Ähnlicher Kurvenverlauf wie Profigerät
Können die Messgeräte im Do-It-Yourself-Stil überhaupt mit professionellen Geräten mithalten? Die LUBW hat in der Zeit von Anfang Februar bis Anfang April 2017 PM10-Vergleichsmessungen des von OK Lab verwendeten Sensortyps SDS011 mit einem eignungsgeprüften Feinstaubanalysator durchgeführt. Fazit: Die Messwerte weisen an Tagen mit einer mittleren Luftfeuchtigkeit und einer Staubbelastung unter 20 Mikrogramm pro Kubikmeter eine „zufriedenstellende Korrelation“ auf. Allerdings reagiert der SDS011 auf Schwankungen der klimatischen Bedingungen wie Luftfeuchte, Luftdruck und Lufttemperatur, wodurch deutliche Abweichungen auftreten. Die Materialprüfungsanstalt der Universität Stuttgart hat dagegen festgestellt, dass die Sensoren von OK Lab im Bereich der kleineren Partikelgrößen PM 1 und PM 2,5 einen ähnlichen Kurvenverlauf wie ein Profimessgerät vorweisen.
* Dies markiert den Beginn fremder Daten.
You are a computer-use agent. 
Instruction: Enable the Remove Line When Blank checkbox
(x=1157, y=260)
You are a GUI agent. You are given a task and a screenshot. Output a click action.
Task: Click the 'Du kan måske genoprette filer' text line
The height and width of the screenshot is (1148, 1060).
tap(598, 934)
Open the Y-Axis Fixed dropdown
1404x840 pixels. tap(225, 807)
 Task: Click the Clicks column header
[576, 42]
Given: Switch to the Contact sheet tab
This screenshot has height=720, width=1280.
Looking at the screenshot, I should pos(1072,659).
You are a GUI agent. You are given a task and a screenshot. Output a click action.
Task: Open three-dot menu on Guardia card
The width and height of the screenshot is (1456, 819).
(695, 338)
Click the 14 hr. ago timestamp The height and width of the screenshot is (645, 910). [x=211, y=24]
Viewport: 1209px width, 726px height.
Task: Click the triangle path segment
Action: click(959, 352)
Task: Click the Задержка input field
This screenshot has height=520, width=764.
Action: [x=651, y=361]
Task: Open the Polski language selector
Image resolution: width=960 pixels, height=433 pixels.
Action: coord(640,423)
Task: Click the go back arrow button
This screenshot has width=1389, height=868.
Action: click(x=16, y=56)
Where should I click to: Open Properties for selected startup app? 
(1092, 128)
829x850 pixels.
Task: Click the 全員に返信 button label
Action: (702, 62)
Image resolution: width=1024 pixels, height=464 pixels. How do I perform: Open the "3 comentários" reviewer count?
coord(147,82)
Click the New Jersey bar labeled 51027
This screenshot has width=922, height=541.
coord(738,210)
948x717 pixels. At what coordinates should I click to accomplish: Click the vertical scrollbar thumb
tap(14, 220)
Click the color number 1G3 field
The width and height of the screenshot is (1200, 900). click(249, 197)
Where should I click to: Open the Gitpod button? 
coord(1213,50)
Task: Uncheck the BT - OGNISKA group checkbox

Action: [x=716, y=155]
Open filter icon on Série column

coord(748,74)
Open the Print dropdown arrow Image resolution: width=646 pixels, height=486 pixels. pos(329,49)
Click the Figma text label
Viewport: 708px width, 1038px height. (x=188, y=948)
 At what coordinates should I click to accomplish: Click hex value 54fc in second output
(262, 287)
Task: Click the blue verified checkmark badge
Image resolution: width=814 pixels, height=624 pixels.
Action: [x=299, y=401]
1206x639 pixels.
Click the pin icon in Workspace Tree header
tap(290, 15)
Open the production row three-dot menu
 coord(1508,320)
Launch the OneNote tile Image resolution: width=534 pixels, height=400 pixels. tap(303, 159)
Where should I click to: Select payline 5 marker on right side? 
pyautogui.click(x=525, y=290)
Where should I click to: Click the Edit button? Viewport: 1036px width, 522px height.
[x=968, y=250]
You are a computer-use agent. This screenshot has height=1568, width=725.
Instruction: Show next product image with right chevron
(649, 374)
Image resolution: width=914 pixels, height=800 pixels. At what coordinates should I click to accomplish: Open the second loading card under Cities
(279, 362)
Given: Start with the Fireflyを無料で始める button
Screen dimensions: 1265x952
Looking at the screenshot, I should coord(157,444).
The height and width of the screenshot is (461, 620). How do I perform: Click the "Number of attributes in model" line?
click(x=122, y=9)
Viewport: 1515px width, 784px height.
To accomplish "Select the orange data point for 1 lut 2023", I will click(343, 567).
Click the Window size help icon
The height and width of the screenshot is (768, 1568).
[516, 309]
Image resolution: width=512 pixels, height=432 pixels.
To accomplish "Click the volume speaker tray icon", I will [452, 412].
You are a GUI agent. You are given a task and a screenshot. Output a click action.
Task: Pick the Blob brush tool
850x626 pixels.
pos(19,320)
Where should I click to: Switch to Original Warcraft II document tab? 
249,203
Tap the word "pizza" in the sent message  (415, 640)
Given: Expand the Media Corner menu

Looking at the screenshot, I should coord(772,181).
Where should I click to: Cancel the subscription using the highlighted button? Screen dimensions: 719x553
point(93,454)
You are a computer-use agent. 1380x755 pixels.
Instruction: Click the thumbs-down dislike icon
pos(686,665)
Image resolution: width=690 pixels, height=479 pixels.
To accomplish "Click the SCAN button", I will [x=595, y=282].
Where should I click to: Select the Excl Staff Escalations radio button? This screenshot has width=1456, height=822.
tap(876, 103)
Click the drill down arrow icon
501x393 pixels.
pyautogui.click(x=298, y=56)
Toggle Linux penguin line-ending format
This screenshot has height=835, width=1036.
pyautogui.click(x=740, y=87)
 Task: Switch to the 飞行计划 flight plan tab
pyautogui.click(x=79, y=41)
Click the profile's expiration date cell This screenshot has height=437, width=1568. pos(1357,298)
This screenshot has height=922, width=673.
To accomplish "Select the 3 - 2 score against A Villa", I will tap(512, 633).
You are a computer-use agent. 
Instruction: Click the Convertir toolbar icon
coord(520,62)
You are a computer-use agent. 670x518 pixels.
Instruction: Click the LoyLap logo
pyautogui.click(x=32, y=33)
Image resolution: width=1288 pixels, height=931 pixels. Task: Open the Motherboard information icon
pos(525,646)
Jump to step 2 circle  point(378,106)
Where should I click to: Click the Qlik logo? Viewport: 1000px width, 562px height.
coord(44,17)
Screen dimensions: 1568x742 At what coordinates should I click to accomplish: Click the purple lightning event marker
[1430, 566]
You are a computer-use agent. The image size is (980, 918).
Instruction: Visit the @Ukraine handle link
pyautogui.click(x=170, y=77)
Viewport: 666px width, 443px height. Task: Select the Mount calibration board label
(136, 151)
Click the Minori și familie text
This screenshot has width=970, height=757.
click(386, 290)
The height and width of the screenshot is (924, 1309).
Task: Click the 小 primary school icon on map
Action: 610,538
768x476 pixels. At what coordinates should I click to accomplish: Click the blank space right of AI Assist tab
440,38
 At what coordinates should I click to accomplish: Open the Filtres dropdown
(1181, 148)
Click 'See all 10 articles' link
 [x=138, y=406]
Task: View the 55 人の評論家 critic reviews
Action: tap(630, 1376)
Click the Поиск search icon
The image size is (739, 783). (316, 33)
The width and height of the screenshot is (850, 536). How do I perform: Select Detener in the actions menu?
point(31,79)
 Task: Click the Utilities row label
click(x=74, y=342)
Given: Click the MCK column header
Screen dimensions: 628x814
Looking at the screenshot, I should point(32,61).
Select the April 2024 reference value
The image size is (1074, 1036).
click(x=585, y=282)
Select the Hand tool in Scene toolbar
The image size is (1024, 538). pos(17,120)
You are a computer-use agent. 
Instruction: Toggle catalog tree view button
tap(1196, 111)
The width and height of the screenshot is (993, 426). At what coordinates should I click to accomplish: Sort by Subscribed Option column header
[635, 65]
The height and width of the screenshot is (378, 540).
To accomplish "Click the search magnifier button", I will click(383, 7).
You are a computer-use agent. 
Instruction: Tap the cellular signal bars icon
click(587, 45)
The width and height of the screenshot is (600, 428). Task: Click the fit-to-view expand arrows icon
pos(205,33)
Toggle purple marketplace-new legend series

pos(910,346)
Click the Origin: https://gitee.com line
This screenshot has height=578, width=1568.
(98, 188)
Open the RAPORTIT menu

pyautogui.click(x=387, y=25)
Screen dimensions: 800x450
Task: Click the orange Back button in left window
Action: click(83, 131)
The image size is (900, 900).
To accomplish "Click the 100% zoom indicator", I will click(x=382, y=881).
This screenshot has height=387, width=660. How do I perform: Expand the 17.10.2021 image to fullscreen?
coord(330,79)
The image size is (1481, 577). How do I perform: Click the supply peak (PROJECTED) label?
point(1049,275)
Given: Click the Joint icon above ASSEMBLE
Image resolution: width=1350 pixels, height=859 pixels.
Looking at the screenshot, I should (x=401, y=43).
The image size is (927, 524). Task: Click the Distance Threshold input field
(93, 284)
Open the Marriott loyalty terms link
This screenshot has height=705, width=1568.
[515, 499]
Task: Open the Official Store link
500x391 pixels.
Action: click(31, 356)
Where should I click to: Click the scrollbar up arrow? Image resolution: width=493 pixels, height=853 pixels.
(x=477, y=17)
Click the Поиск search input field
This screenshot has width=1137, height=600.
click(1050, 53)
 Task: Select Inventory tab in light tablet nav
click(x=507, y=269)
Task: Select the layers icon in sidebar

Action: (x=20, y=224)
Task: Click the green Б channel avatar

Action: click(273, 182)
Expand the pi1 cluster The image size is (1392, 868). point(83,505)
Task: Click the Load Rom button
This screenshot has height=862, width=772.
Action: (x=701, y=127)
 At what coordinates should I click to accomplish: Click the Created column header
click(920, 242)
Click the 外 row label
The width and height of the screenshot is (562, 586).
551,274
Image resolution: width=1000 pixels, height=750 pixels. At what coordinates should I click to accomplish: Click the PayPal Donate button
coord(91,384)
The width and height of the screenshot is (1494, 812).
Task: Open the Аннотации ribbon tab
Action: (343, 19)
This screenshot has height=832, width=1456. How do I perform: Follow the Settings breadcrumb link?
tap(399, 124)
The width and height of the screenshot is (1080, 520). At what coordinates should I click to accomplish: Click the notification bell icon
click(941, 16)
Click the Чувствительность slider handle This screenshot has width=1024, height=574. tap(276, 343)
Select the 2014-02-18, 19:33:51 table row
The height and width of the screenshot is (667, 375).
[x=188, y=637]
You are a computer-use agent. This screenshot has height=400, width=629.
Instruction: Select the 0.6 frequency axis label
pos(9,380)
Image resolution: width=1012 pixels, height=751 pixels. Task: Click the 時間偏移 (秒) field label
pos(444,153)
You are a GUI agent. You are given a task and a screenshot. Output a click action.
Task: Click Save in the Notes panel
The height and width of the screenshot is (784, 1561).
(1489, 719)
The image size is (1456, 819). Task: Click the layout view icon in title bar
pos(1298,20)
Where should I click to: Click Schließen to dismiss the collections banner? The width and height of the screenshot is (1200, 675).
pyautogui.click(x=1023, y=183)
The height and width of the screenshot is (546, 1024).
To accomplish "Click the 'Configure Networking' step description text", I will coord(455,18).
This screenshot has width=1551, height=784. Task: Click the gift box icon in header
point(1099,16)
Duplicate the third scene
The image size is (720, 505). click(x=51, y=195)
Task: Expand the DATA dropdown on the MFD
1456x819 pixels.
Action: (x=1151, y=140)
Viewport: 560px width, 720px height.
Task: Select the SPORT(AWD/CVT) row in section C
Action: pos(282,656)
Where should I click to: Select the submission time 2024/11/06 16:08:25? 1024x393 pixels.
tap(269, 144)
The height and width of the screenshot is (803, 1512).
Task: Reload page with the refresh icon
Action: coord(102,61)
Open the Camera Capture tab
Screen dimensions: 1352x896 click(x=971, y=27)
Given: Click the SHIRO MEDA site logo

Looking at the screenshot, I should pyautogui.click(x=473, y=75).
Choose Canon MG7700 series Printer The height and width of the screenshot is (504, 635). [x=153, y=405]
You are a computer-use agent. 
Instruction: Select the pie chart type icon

Wichtig hierbei: Es sind gerade die kleineren Feinstaubpartikel, die schwere Krankheiten verursachen können. „Die Feinstaubbelastung der Luft ist keineswegs nur ein Problem von Großstädten“, sagt Dosch. Denn: Die Feinstaubquellen seien vielfältig. Neben dem Straßenverkehr und der Landwirtschaft sei auch das Verfeuern von Pellets eine nicht zu unterschätzende Quelle. Bald will Dosch auch NOx (Stickoxid) und CO2 (Kohlendioxid) messen. „Ich warte nur noch darauf, dass ich den neuen Sensor bekomme“, so Dosch.